Question 4: Who are your customers?
Women make great customers—they default less, they get better returns, they are more loyal, and they share with friends more often than men.
Emma Sánchez Andrade Smith
“Women” is, to put it mildly, a broad customer base. Knowing how to reach customers starts with knowing who those customers are—in marketing terms, targeting and segmentation.
Through her work with Eversend in Africa, Smith learned that localization isn’t a plus—it’s a must. With over 500 spoken languages and 400 indigenous peoples, LATAM is no exception.
At the same time, in their pursuit of data, Jefa happened upon an interesting pattern: women seem to have more in common with women around the world than they do with the man next door. Part of this is about facing the same obstacles (domestic violence, gender roles, etc.), but it’s also about having the same advantages (stronger family ties and emotional intelligence).

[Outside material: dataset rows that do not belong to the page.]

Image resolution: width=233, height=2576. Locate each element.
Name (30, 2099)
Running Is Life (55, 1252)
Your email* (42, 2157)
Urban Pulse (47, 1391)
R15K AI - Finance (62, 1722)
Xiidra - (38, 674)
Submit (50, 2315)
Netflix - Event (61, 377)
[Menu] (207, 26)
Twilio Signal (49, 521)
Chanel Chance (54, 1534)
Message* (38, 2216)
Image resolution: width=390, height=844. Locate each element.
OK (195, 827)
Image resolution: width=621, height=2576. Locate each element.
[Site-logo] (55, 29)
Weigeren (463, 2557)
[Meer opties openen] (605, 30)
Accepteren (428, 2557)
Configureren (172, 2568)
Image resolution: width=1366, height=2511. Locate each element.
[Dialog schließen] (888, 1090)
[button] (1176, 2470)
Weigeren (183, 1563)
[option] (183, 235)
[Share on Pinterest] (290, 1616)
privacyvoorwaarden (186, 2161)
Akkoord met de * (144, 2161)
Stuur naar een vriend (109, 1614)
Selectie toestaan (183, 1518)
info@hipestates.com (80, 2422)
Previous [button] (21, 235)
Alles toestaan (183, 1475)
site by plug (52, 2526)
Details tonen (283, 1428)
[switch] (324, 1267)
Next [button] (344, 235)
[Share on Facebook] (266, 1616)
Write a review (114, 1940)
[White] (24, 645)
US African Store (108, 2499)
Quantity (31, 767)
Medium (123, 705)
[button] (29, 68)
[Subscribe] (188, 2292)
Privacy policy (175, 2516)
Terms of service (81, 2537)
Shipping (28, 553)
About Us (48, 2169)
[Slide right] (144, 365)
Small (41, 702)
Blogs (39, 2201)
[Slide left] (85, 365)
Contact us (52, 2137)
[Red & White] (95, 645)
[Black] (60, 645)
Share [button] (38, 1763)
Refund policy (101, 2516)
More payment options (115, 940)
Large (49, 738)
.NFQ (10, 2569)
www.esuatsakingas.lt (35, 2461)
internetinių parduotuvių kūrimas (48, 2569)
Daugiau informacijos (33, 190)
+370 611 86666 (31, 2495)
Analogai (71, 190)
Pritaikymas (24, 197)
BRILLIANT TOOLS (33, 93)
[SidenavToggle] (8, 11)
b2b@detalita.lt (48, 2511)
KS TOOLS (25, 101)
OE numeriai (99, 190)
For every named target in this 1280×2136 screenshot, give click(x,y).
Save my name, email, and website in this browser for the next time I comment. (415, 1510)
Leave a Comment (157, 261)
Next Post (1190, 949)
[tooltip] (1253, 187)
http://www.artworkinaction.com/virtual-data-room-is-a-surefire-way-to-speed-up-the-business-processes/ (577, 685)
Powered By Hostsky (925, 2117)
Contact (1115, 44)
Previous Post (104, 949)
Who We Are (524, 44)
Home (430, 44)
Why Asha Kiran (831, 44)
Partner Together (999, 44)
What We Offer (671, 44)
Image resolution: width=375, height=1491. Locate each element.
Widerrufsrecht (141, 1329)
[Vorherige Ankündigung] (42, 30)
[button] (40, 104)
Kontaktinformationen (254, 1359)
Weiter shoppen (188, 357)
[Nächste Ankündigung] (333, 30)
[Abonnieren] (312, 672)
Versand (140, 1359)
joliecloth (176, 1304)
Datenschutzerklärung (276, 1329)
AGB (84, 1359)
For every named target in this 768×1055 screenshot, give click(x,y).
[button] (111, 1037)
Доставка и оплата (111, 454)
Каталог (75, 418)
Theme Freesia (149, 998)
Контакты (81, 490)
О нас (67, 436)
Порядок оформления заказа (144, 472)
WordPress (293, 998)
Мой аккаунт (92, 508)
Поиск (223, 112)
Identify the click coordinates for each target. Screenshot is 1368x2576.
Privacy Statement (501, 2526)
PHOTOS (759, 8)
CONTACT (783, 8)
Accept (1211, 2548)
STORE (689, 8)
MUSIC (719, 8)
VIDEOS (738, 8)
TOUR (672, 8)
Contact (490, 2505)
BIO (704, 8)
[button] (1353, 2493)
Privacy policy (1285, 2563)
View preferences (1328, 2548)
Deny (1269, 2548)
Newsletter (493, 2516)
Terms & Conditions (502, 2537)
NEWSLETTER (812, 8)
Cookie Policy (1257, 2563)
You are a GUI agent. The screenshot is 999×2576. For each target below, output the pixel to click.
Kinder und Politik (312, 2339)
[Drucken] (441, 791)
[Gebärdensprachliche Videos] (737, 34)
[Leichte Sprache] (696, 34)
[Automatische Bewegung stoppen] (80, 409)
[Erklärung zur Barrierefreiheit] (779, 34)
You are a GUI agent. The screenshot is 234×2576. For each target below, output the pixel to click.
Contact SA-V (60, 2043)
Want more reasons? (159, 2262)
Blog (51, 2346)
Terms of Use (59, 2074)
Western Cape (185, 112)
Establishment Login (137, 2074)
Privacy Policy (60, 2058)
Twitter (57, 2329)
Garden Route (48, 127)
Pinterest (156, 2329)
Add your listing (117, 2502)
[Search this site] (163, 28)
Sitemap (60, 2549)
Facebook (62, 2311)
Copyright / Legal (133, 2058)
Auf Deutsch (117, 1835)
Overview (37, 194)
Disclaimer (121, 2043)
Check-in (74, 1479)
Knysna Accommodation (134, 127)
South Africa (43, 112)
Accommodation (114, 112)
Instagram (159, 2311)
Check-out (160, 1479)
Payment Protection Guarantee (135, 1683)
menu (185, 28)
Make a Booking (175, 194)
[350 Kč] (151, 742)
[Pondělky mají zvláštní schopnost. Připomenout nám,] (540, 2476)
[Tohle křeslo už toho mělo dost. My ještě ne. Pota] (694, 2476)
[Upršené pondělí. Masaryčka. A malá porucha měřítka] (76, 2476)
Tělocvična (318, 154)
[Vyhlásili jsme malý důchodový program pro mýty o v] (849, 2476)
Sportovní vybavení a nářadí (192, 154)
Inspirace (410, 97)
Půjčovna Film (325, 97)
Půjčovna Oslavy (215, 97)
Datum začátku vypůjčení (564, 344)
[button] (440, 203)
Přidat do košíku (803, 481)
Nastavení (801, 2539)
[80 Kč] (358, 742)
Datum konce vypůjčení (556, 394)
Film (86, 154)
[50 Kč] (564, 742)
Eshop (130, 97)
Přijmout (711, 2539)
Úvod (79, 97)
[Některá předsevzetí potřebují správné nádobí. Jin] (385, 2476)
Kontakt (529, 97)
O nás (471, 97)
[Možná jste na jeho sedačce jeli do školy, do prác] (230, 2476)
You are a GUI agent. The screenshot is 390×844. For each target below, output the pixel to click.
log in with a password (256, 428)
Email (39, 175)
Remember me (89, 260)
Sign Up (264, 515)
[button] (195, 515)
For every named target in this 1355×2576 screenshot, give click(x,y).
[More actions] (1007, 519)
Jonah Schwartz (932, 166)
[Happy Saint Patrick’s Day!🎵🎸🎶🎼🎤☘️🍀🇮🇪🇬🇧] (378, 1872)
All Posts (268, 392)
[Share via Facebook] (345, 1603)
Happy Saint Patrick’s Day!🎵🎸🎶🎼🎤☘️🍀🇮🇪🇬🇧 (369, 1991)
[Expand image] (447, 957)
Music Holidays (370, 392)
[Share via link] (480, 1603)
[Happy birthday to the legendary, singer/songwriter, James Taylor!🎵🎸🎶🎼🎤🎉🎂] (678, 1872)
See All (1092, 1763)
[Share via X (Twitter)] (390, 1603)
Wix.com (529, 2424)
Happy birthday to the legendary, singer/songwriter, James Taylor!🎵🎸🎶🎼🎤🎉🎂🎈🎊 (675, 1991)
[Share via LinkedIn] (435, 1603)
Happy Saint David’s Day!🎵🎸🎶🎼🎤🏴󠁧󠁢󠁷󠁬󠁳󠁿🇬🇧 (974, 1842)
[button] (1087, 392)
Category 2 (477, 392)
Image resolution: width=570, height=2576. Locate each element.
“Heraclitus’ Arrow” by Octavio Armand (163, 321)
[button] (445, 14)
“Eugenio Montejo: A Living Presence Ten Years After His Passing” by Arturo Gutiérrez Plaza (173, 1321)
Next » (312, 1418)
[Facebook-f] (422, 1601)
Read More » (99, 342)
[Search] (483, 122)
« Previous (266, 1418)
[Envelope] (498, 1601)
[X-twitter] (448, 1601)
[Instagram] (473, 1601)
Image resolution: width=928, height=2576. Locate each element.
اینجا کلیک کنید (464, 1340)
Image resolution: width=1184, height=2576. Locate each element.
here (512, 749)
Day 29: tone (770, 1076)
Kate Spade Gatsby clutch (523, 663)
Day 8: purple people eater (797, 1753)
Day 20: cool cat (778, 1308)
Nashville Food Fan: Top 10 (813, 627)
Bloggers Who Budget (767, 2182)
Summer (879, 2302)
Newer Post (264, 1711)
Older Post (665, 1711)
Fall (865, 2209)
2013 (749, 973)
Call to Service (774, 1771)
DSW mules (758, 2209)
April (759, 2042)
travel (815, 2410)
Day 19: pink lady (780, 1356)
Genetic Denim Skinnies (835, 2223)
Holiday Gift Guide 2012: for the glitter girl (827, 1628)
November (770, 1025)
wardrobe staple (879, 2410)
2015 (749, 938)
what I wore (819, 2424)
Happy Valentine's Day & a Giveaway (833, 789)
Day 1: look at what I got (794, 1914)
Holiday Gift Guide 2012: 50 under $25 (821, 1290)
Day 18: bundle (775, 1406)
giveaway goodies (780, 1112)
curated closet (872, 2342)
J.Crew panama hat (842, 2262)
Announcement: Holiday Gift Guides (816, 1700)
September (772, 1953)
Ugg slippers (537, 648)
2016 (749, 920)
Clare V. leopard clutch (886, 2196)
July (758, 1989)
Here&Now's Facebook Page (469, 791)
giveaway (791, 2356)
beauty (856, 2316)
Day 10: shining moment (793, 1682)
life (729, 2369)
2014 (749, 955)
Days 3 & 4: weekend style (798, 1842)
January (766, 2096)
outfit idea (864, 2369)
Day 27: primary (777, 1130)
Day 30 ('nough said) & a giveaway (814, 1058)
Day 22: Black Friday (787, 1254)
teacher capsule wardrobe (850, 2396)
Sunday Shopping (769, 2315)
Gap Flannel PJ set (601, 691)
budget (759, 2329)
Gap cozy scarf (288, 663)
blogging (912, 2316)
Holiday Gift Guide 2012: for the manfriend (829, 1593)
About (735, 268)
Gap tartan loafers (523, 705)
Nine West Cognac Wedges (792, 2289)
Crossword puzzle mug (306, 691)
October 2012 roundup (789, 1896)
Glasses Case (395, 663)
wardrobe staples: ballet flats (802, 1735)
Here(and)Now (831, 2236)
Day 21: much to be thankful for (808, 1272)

So while Jefa will need to adapt certain aspects of its marketing, it’s not a big leap, Smith says, to guess that women share certain patterns of financial behavior.
Understanding who your customers are means identifying similarities and distinctions from the wider population.
Question 5: When do you make your move?
Now, more than ever, is the time for banks to go digital, to provide an exceptional user experience, and to offer more services to more women.
Emma Sánchez Andrade Smith
They say “timing is everything,” but as the whole world learned en masse in 2020, you can’t always predict what’s around the corner.
Jefa incorporated on June 15, well after lockdowns had begun. This meant suddenly the team was working remotely and across time zones. Customers were literally out of reach, and that meant making a decision: adapt or abandon the mission.
Jefa chose to adapt.
“We’re creating very organized and scalable systems to work productively,” says Smith, “and these are a direct result of being disrupted in our earliest days. She goes on to make three predictions for the post-COVID-19 banking industry:
1. Physical banks and legacy software will struggle with digital transformation. “We will see less use of cash and fewer contact points—more payments will become digitized, like they are with Jefa.”
2. The experienced and attentive will thrive. “During and after crisis periods, people want simplicity, awareness, transparency, clear expectations, and frequent status updates.”
3. Women will be disproportionately affected. “More women than men work in affected industries like health and tourism, dominate informal economies, and still shoulder the burden of family and childcare. They will need access to financial services to recover.”
If an industry is in need of change, that change needs to come no matter what—or when.
Next Steps
Legacy financial institutions were built to work for the wealthy. They don’t work well, if at all, for those at the bottom of the pyramid. But the crazy thing is, this bottom of the pyramid represents the majority of people in the world.
Emma Sánchez Andrade Smith
No matter what the pandemic has in store, opportunities for startups, financial or otherwise, are more prevalent than ever. The digital revolution is accelerating, and emerging business leaders with a mission of equality and positive change will be the ones to shape the future. Consider the why of your mission, how you will address it, and where you are most needed. If it’s the when that’s holding you back, find strength in your vision and the people helping you achieve it.
Jefa is eager to share the ecosystem with other startups seeking change.
“I cannot emphasize enough how much we need more innovation in this space,” says Smith. “Not only for women, but for everyone who is underserved: indigenous peoples, immigrants, people of color . . . So get to work! The world needs your vision.”